Popular applications like Alexa, Siri, and Google Assistant require extensive voice command data collection to be effective. But how is that data collected, and how can you get your hands on it for your innovative AI solution?
The simple answer? Gather people willing to participate in the task. Voice commands for speech recognition can be collected quickly and efficiently on a small scale or from thousands of participants.
Let’s say you need voice command data in a specific language or dialect. With crowd-sourced data collection, we recruit participants online based on their language and demographic profile.

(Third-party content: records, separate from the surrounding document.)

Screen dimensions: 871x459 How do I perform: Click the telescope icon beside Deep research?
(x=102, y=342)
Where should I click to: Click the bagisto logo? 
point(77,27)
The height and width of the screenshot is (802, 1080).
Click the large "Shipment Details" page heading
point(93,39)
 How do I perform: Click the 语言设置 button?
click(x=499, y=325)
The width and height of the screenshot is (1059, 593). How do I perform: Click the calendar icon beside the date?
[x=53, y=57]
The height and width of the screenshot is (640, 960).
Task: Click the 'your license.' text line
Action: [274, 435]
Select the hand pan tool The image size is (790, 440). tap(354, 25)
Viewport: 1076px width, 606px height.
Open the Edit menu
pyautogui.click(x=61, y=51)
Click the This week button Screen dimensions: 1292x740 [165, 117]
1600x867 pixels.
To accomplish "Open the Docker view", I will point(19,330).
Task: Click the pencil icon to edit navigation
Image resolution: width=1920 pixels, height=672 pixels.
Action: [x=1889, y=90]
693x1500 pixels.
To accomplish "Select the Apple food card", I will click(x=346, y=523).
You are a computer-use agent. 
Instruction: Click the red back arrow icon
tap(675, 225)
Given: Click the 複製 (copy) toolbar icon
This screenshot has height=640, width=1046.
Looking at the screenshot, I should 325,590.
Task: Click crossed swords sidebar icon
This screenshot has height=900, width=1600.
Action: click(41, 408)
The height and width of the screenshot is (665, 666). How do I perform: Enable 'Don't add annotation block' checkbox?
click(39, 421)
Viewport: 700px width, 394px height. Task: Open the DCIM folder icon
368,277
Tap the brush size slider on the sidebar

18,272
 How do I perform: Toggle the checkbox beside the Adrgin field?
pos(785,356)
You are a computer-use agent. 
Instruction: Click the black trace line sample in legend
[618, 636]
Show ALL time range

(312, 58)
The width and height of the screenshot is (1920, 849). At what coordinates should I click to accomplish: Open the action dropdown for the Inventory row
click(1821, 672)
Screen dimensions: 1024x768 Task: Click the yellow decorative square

But we’re getting a bit ahead of ourselves here. Let’s first define voice commands and explain the collection process from start to finish. Then we’ll look at prime example of how it all comes together to give you the best possible AI solution for your customers.
What do we mean by voice commands?
Speech recognition technology allows you to control smart devices with your voice.
There are two fundamental types of voice commands. Wake words are used to activate the device, and specific instructions can be uttered for tasks you want the device to accomplish.
A wake word is a phrase used to trigger voice assistants like Amazon’s Alexa, Apple’s Siri, and Google Assistant.
If you have one of these, you’ve likely uttered ‘Hey Siri’, ‘Okay Google’, or ‘Alexa’ many times.
When a wake word is detected, the system starts listening, interpreting, and responding to requests you make.
For example, after saying “hey google” you can utter commands to:
- Set an alarm: “Set an alarm for 7 AM” or “Set an alarm for every Friday morning at 7 AM”
- Set a reminder: “Remind me to call John at 6 PM” or “Remind me to buy Belgian chocolate at Ghirardelli Square.”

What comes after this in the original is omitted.